For more information, visit PAarchaeology.state.pa.us or the Hall of Anthropology and Archaeology at The State Museum of Pennsylvania .

Friday, July 19, 2019

Upcoming Archaeology Programs in The State Museum

During the dog days of summer, The State Museum of Pennsylvania offers opportunities for all ages to beat the heat with special events and educational activities. This Week in Archaeology we invite you to take full advantage of our upcoming summer programming to get out of the sun and learn something new.

Once again, Wednesdays and Thursdays at 11:30 AM through the month of August science curators and outside partners are presenting on a wide range of topics and providing hands-on activities in the Nature Lab with the cost of admission. Don’t miss out on free admission / pay as you wish every Friday during Learn at Lunchtime.


Archaeology staff begin their contributions to the programming next Thursday, July 25th bringing back by popular demand our mock lab artifact processing demonstration and chance for children ages 3 and up to handle and wash prehistoric stone tools and chipping debris from the William Frederick Veigh Collection. Follow the links and read further for a full listing of archaeology summer programs presented by The Section of Archaeology at The State Museum.
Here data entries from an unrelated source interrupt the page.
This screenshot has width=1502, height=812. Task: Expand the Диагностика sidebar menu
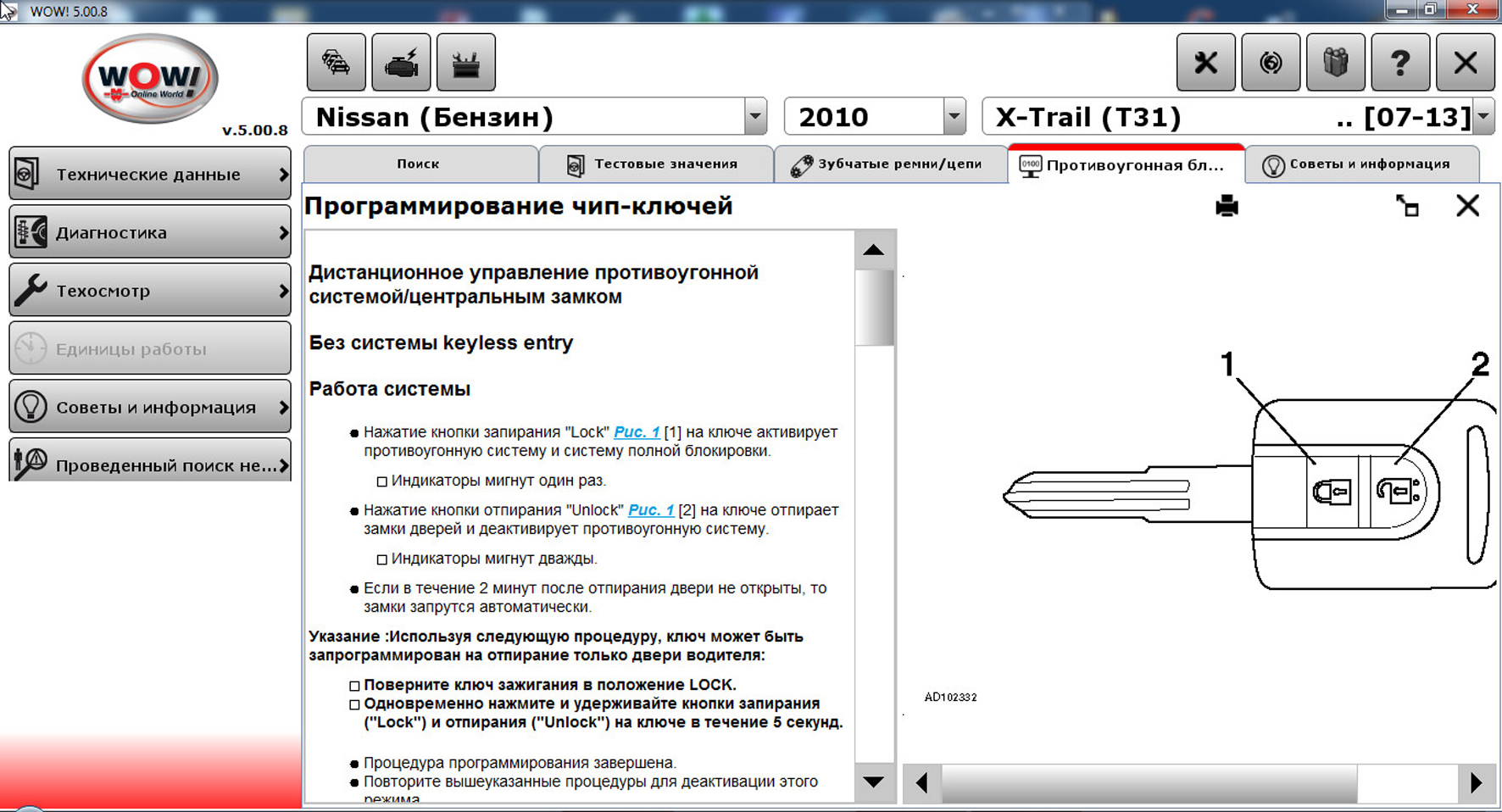point(150,232)
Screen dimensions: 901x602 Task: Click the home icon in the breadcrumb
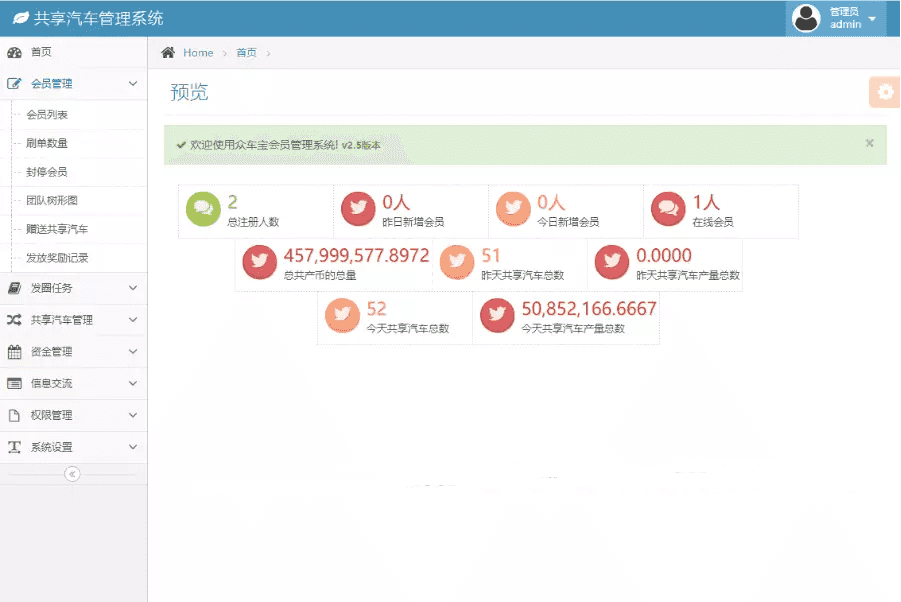coord(168,53)
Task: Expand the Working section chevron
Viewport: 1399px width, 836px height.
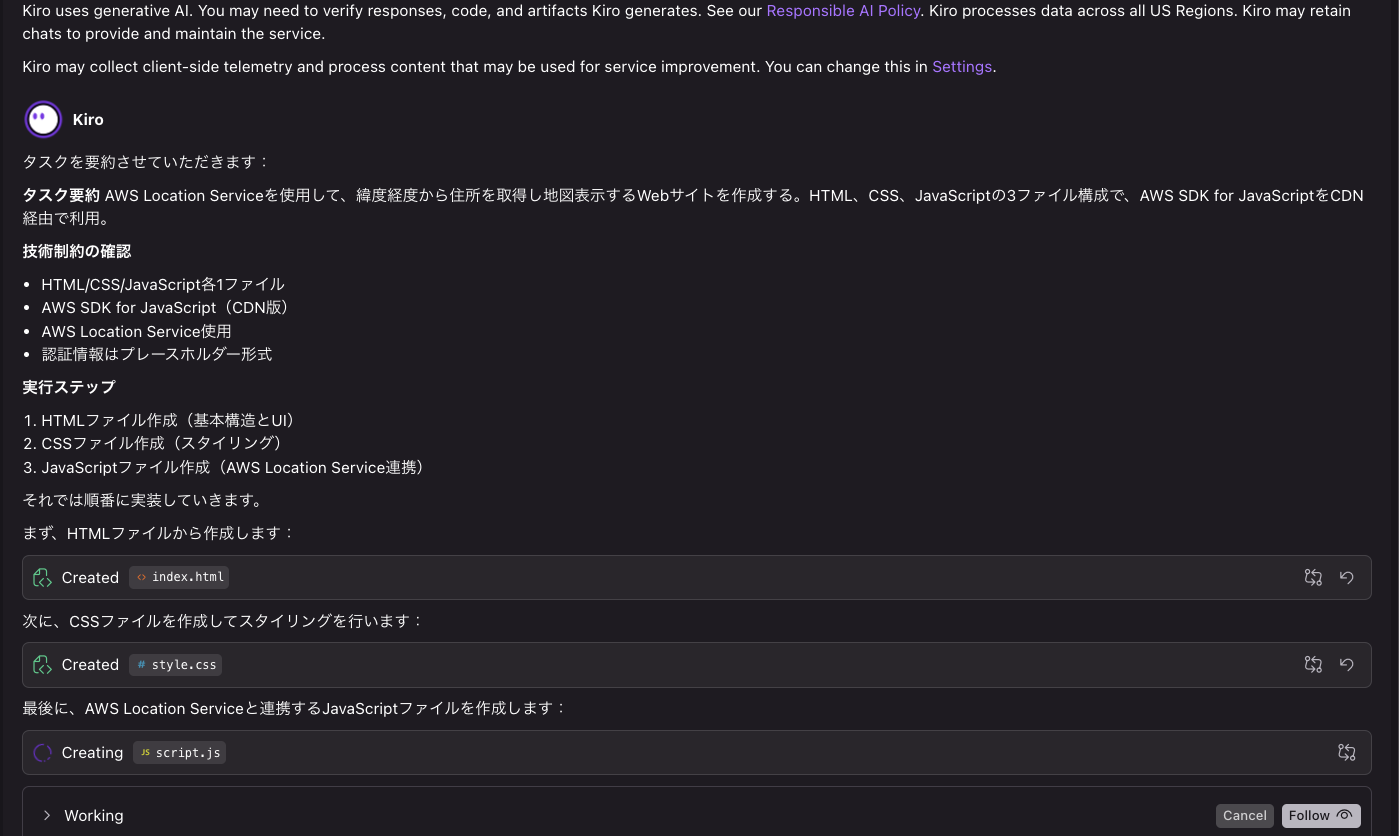Action: click(46, 815)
Thursday, July 25 Nature Lab, 11:30 AM: Preserving our Past: Archaeology Lab, Andrea Carr and Callista Holmes, Laboratory Managers and Andrew Shriner, Intern


Get a behind-the-scenes view and help process artifacts with the Section of Archaeology laboratory staff, interns and volunteers. While demonstrating conservation techniques, laboratory managers Andrea Carr and Callista Holmes will discuss artifact care, provide background about the current collections that are processed in the lab and how these collections fit into the larger picture of preserving our past for our future at The State Museum. This presentation is participatory and inter-active. Questions about recording archaeological sites, documenting and conserving artifacts, donating collections, and the Section of Archaeology’s essential function as the central repository for archaeological investigations in Pennsylvania are encouraged and welcome.

Thursday, August 1 Nature Lab, 11:30 AM: Measuring and Mapping in Archaeology with State Museum’s Section of Archaeology, Janet Johnson and Melanie Mayhew, Curators


Archaeologists use math and science in excavations and in analyzing artifacts. Participate in mapping and measuring artifacts and how science has helped us to interpret our past. This is a STEM activity geared toward first through sixth grade children. Math manipulative objects are provided for younger participants.


Friday, August 2 Learn at Lunchtime, 12:15 PM: Discovering the Past at Fort Hunter with Janet Johnson, Curator of Archaeology in The State Museum


Archaeologists will share their discoveries from excavations at Fort Hunter Mansion & Park. Artifacts recovered here help to tell the story of daily activities of Native Americans 9,000 year ago, it’s role in the French & Indian War through the colonial period to present day.


Thursday, August 8 Nature Lab, 11:30 AM: Chipped Stone and the Prehistoric Toolbox featuring Steve Nissly, expert flint knapper, and Section of Archaeology curators Kurt Carr, Dave Burke and intern Alaina Helm.

This demonstration of stone tool technology will illustrate the methods and materials used by Indians in producing chipped stone tools. In addition, Alaina Helm will present the results of her wood scraping experiment where she tested the durability of different types of stone commonly used by Indians in scraping activities.

Thursday, August 15 Nature Lab, 11:30 AM: Pots of Clay and What They Say with State Museum’s Section of Archaeology, Jim Herbstritt, Historic Preservation Specialist and Kimberly Sebestyen, Curator.


Take a look at the history of Native American pottery and its importance in Archaeology. Make your own clay pot using construction techniques from before the invention of the potter’s wheel.


We hope to see you at our upcoming summer series events at The State Museum, and thank you for your continued interest, effort and support saving our past for our future!